## Task goal
Reproduce each line, exactly, from the one containing "Click the newborn" through the end of the material. Exclude pictures.

Segment Open

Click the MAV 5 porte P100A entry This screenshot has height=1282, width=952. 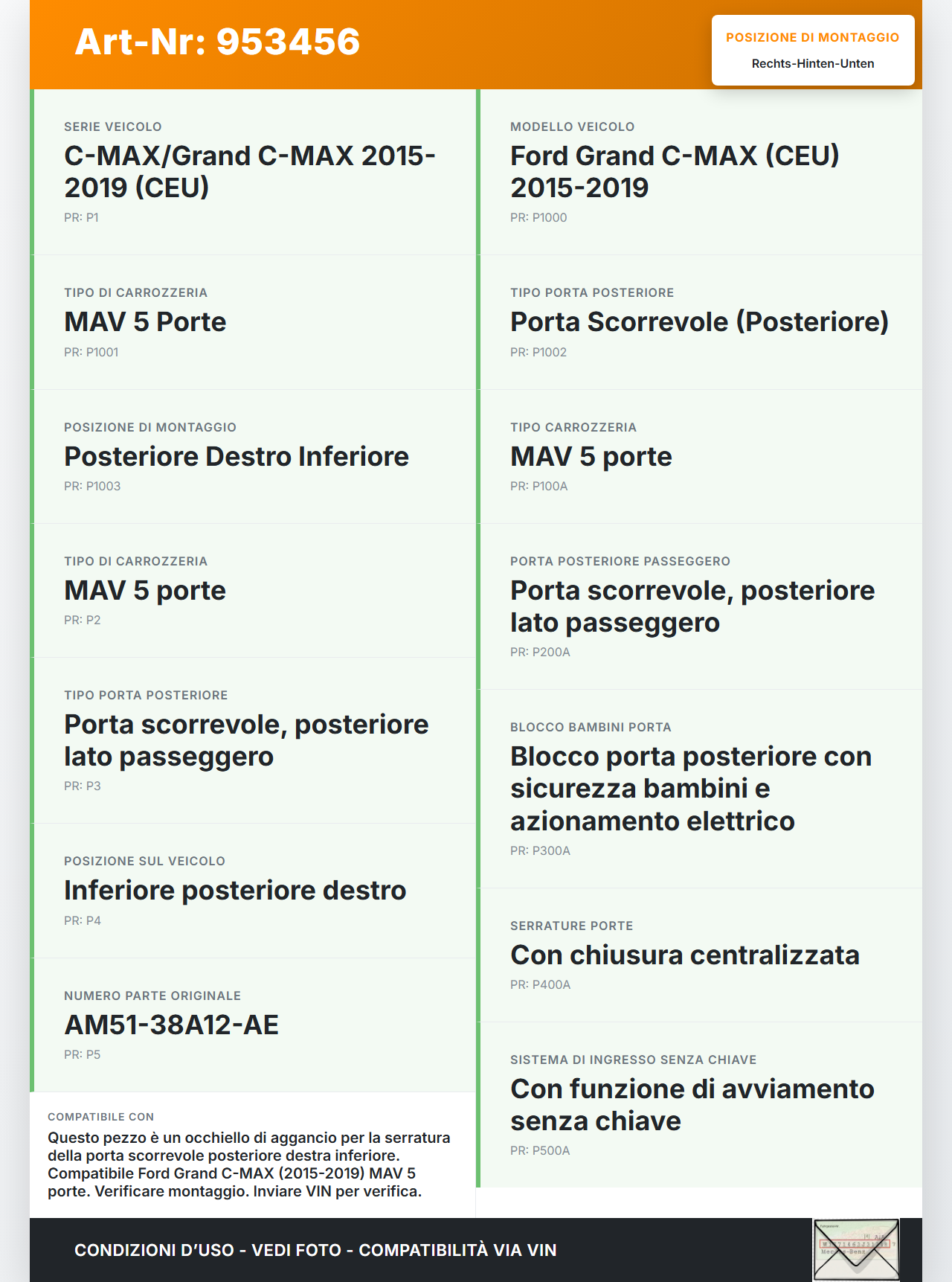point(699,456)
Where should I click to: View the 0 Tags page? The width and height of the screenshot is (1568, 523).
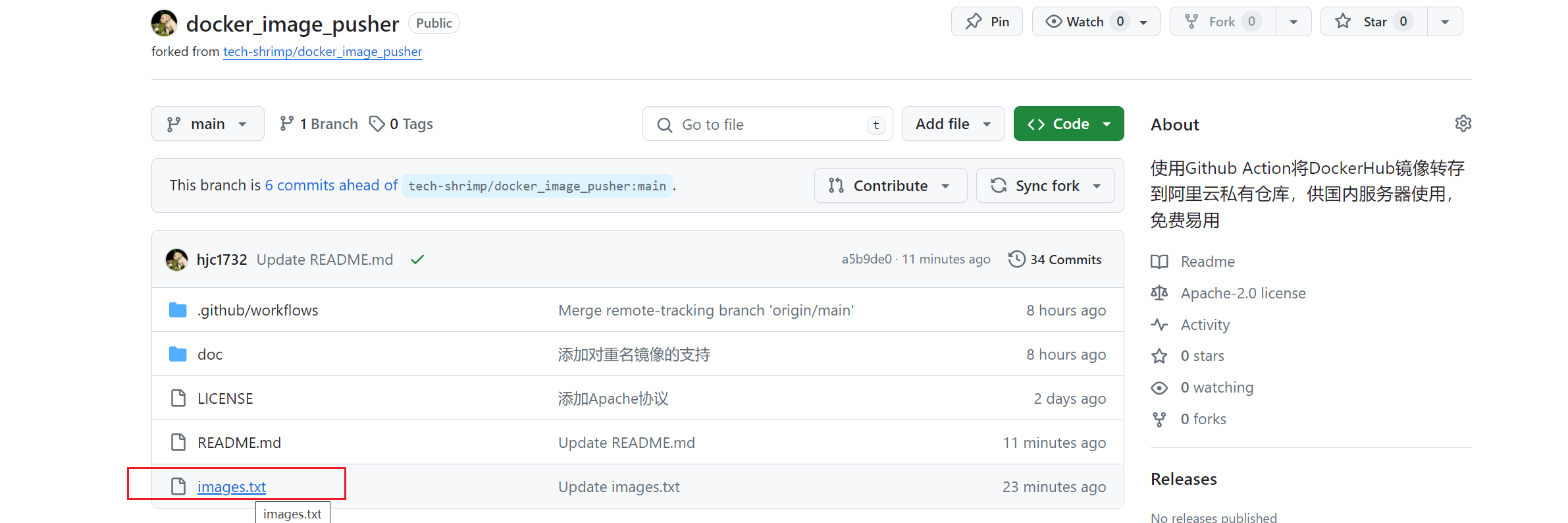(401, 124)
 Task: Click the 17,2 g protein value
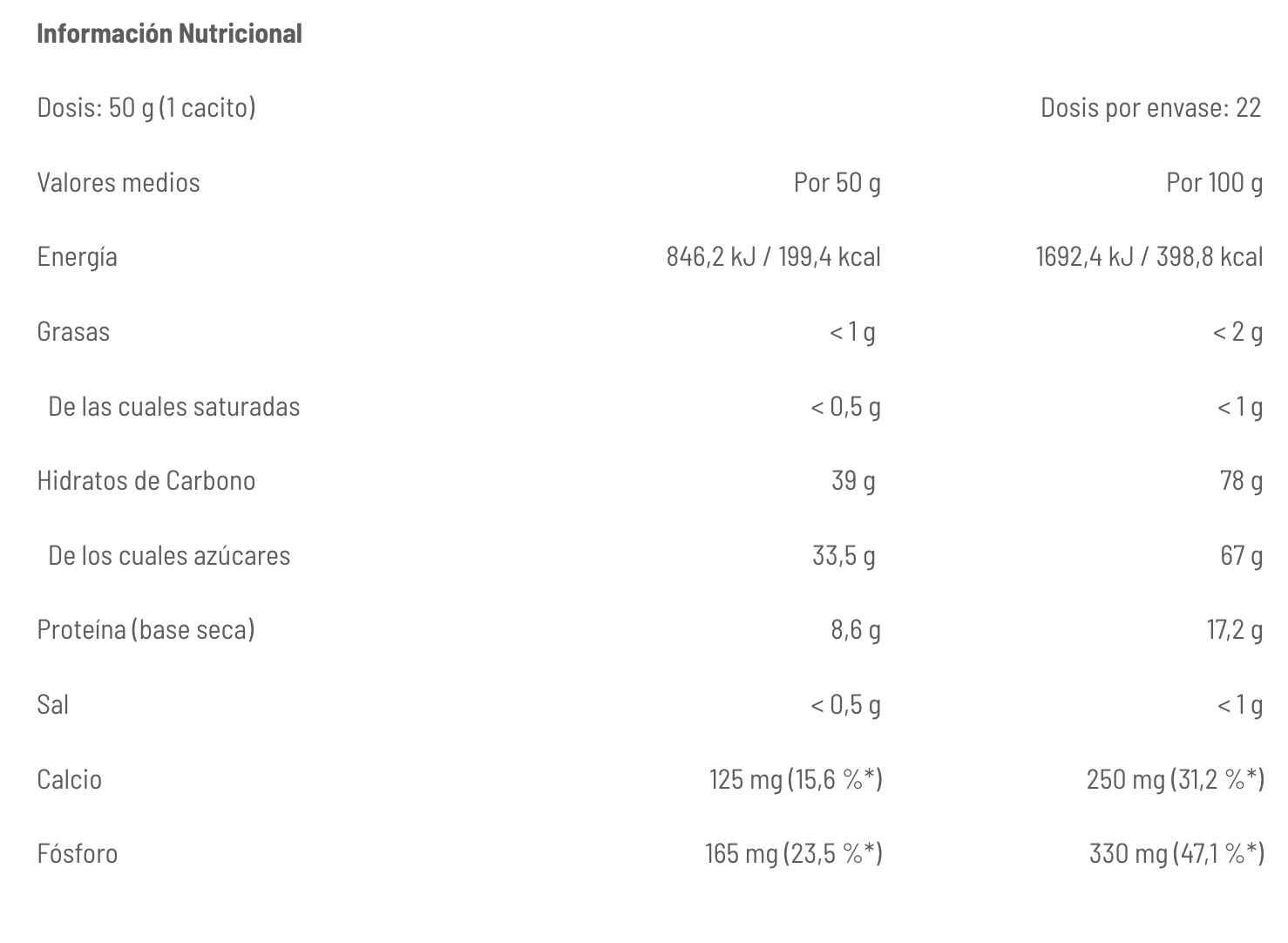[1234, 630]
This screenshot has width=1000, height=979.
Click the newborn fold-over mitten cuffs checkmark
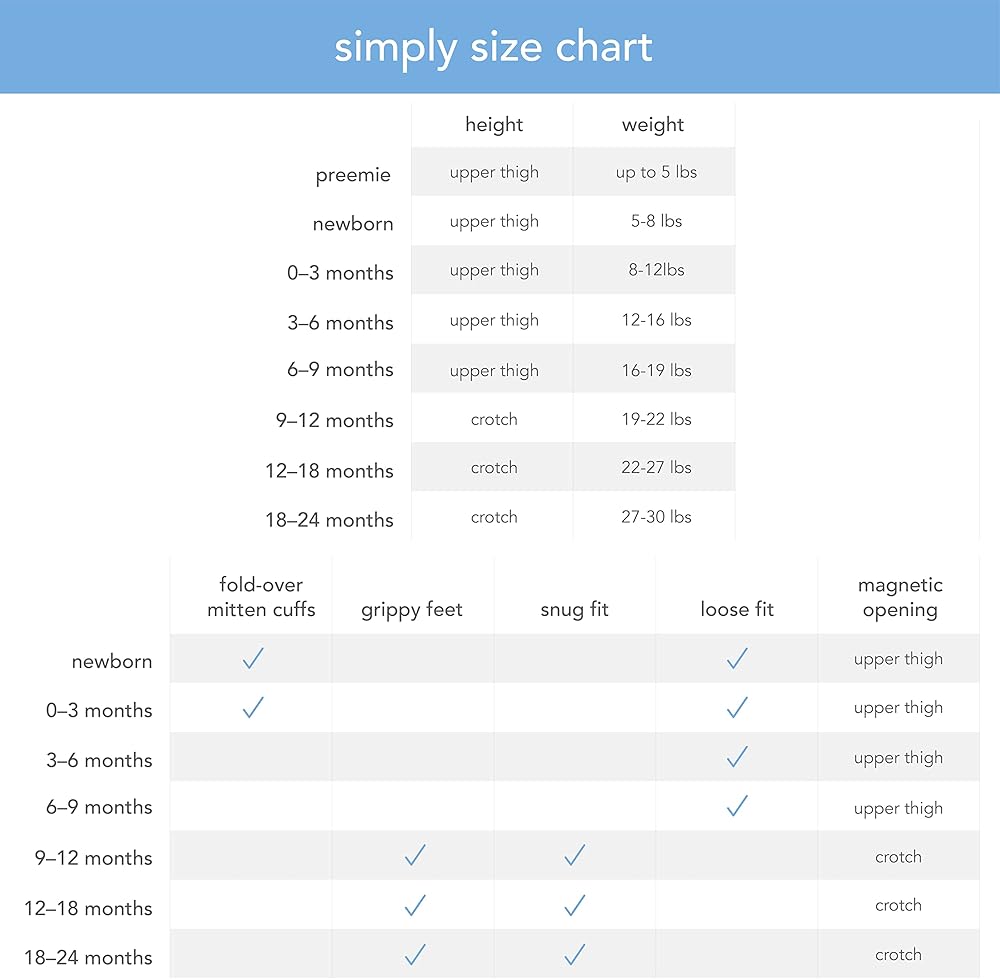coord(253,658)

Segment Closed

## Output of the task
Click the newborn fold-over mitten cuffs checkmark
coord(253,658)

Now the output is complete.